After hours there were numbers from both Netflix and IBM, the old and the new I guess. The old being IBM is struggling in the face of newer technologies, I am sure that the giant machine will adjust their business model, the old adage of turning around the supertanker applies here. The stock is down nearly 15 percent over the last five years. Over the same time the S&P 500 is up 45 percent, the stock has woefully underperformed.

I suspect that Berkshire might her doing some buying at these levels, and why not, the yield (provided it is secure) is over 4 percent now. Earnings, as far as Mr. Market is concerned, was a beat, it did however show major slippage, down at 4.84 Dollars a share, representing an earnings decline over the year of nearly 19 percent. Yech. On revenues that declined 8.5 percent over the year, clearly the new business is struggling to offset the sliding revenues of the old business. A mistake from Berkshire? Perhaps, it certainly wouldn't be the first and won't be the last, IBM are synonymous with quality and reliability.

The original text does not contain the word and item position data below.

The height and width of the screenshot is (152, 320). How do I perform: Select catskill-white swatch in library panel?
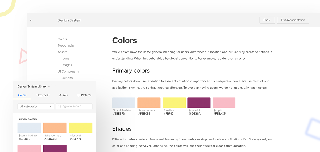pyautogui.click(x=29, y=128)
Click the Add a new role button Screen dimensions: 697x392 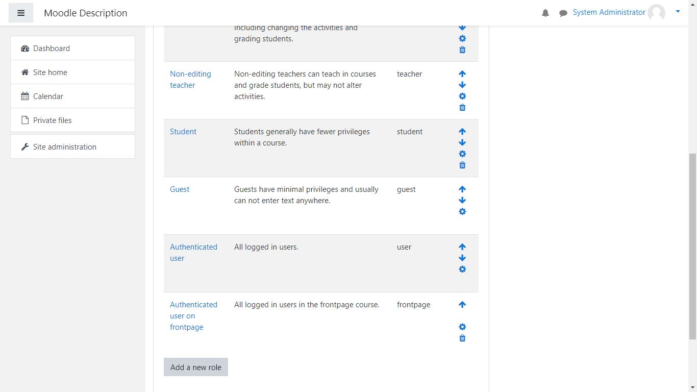pyautogui.click(x=196, y=368)
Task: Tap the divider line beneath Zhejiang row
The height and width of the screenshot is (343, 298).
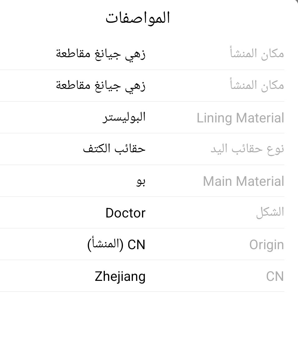Action: point(142,291)
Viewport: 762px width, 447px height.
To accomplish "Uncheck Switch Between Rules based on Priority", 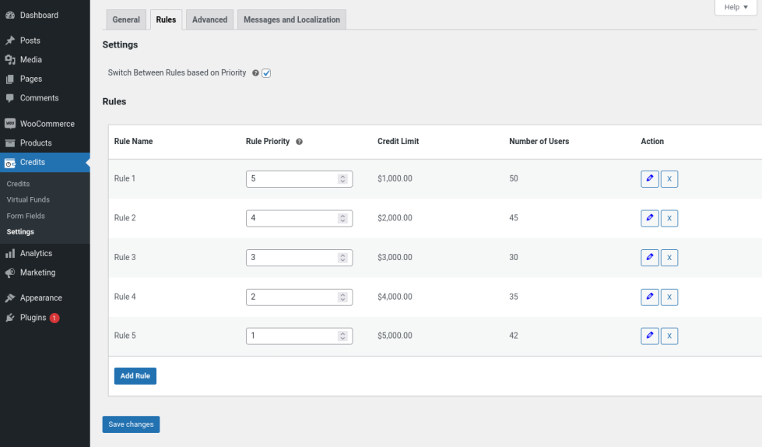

And then the new, Netflix with all their newer territories that surprised the market, in terms of user growth. Subscriber growth in the US has slowed, globally the company now sits at nearly 75 million subscribers, having added 5.59 million during the quarter alone. As speeds increase, as broadband quality improves across the globe and I am sure that it can in a hurry, more users will be able to enjoy the same content. It is of course going to be a service for wealthier people, broadband speeds not being good enough are rich people problems. For shareholders there is the prospect of limited profitability, as the company expands their global presence, spending more money to be more aggressive.

The company of course fits into the acronym that drove the market higher last year, FANG (Facebook, Amazon, Netflix and Google), and investors in the business will have high hopes of the subscriber and content quality. It will remain a highly volatile stock that has the potential to reward shareholders handsomely. Equally, one stumble and sign of revenue and subscriber growth slowing, a Twitter type scenario could unfold. Twitter is down 60 percent from their first day of trading, the service was briefly unavailable during the day. Perhaps there were some Twitter addicts hiding under their beds, curled up in the foetal position yesterday.




Linkfest, lap it up

In our modern world being connected and having a cellphone is vital. On the African continent more people have cellphones than electricity to their homes - Is Africa leading the innovation revolution?. Does this mean that cellphone can be considered a basic human right?

It might not be cost effective yet but using peoples movement as a way of generating energy is an interesting step forward - A solar-powered soccer pitch in Lagos also uses players' footfall to keep the lights on. The technology uses tiles that generates energy as people walk over them.

Josh Brown feels that commodities shouldn't have a place in your portfolio as you don't get a proper reward for the risk that you take on. He also makes the point that you normally have secondary exposure to commodities through other ETFs and stocks. MTN is a great example, oil price goes down and so does the stock price due to 2 of their 3 biggest operating regions being oil rich countries - Are Commodities a Necessary Portfolio Component?




Home again, home again, jiggety-jog. Stocks are getting smoked across Asia, Japanese stocks have entered a bear market, although in theory, with stocks never having been close to their end of the 1980's highs (around half currently), stocks have been in a bear market since 1990 in that part of the world. Hong Kong stocks are also getting smoked, down 3.6 percent today. Fear not everyone (insert sarcasm), the delegates of Davos are going to save us. Every year I turn a horrible shade of green in my envy of the location and the quality of the people attending, it seems like a closed inner circle. The elites of the world attending and allowing us a few snippets of how we could also be there. I must stop it and be a bigger person, Davos is important in that it stimulates conversation, and conversation is good. As for stocks today, expect "things" to be not so good, sadly.




Sent to you by Sasha and Michael on behalf of team Vestact.